### [Aim]
In the listing, begin at the line that has "Open the Source Image thumbnail" and stop after the line that has "Looking at the screenshot, I should coord(49,177).". Return only those lines, changing every "dropdown" to "drop-down" and leaving everything else unchanged.

### [Supplied data]
** Begin **
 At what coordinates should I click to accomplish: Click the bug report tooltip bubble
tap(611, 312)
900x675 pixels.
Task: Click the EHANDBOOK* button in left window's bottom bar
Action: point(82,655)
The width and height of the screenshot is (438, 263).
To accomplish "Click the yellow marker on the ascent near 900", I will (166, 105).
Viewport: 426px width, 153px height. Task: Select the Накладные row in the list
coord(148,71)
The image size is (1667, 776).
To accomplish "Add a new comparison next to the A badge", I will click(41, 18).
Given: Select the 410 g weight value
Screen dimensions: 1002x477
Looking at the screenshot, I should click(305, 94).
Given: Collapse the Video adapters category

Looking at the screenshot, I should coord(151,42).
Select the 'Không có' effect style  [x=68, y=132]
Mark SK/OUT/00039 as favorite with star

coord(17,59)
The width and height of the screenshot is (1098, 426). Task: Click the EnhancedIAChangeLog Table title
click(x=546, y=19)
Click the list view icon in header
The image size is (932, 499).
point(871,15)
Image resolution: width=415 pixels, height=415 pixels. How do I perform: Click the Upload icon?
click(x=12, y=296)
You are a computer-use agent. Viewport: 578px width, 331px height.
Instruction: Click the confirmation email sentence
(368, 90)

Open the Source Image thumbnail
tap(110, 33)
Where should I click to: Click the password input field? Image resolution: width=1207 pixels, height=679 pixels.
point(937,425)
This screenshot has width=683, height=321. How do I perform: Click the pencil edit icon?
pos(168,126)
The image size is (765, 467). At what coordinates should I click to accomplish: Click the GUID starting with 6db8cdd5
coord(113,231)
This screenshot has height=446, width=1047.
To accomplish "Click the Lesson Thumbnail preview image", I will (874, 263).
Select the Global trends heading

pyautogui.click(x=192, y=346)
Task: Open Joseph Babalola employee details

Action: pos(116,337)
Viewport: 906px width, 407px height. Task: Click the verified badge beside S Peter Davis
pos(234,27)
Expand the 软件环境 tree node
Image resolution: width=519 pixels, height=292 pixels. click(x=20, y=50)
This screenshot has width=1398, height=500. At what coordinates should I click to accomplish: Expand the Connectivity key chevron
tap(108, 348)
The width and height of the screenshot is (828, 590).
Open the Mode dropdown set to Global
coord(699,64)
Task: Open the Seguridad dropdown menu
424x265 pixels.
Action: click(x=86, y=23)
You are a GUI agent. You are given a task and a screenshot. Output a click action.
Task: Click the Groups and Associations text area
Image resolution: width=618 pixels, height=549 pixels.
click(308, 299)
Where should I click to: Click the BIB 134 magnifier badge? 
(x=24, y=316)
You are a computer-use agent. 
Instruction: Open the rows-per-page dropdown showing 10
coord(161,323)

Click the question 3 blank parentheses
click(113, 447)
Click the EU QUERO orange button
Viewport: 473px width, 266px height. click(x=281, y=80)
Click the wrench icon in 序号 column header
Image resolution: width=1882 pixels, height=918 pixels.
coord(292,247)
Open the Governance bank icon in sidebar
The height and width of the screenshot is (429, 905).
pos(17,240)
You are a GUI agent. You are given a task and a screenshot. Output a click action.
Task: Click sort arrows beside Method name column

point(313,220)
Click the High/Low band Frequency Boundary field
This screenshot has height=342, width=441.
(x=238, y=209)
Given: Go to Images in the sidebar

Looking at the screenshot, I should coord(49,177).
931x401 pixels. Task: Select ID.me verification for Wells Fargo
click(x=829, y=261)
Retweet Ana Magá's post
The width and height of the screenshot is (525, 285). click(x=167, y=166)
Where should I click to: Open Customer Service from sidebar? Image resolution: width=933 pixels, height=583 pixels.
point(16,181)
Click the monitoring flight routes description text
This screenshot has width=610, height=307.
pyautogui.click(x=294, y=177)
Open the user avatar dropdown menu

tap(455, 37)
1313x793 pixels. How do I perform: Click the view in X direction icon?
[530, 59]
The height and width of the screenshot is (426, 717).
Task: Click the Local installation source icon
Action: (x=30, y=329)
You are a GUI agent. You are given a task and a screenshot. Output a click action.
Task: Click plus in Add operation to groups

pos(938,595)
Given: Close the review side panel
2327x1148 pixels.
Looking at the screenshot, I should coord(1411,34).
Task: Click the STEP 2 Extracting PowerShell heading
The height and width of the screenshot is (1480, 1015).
** End **
### [Answer to this problem]
Open the Source Image thumbnail
tap(110, 33)
Where should I click to: Click the password input field? Image resolution: width=1207 pixels, height=679 pixels.
point(937,425)
This screenshot has width=683, height=321. How do I perform: Click the pencil edit icon?
pos(168,126)
The image size is (765, 467). At what coordinates should I click to accomplish: Click the GUID starting with 6db8cdd5
coord(113,231)
This screenshot has height=446, width=1047.
To accomplish "Click the Lesson Thumbnail preview image", I will (874, 263).
Select the Global trends heading

pyautogui.click(x=192, y=346)
Task: Open Joseph Babalola employee details

Action: pos(116,337)
Viewport: 906px width, 407px height. Task: Click the verified badge beside S Peter Davis
pos(234,27)
Expand the 软件环境 tree node
Image resolution: width=519 pixels, height=292 pixels. click(x=20, y=50)
This screenshot has width=1398, height=500. At what coordinates should I click to accomplish: Expand the Connectivity key chevron
tap(108, 348)
The width and height of the screenshot is (828, 590).
Open the Mode drop-down set to Global
coord(699,64)
Task: Open the Seguridad drop-down menu
424x265 pixels.
Action: click(x=86, y=23)
You are a GUI agent. You are given a task and a screenshot. Output a click action.
Task: Click the Groups and Associations text area
Image resolution: width=618 pixels, height=549 pixels.
click(308, 299)
Where should I click to: Click the BIB 134 magnifier badge? 
(x=24, y=316)
You are a computer-use agent. 
Instruction: Open the rows-per-page drop-down showing 10
coord(161,323)

Click the question 3 blank parentheses
click(113, 447)
Click the EU QUERO orange button
Viewport: 473px width, 266px height. click(x=281, y=80)
Click the wrench icon in 序号 column header
Image resolution: width=1882 pixels, height=918 pixels.
coord(292,247)
Open the Governance bank icon in sidebar
The height and width of the screenshot is (429, 905).
pos(17,240)
You are a GUI agent. You are given a task and a screenshot. Output a click action.
Task: Click sort arrows beside Method name column

point(313,220)
Click the High/Low band Frequency Boundary field
This screenshot has height=342, width=441.
(x=238, y=209)
Given: Go to Images in the sidebar

Looking at the screenshot, I should coord(49,177).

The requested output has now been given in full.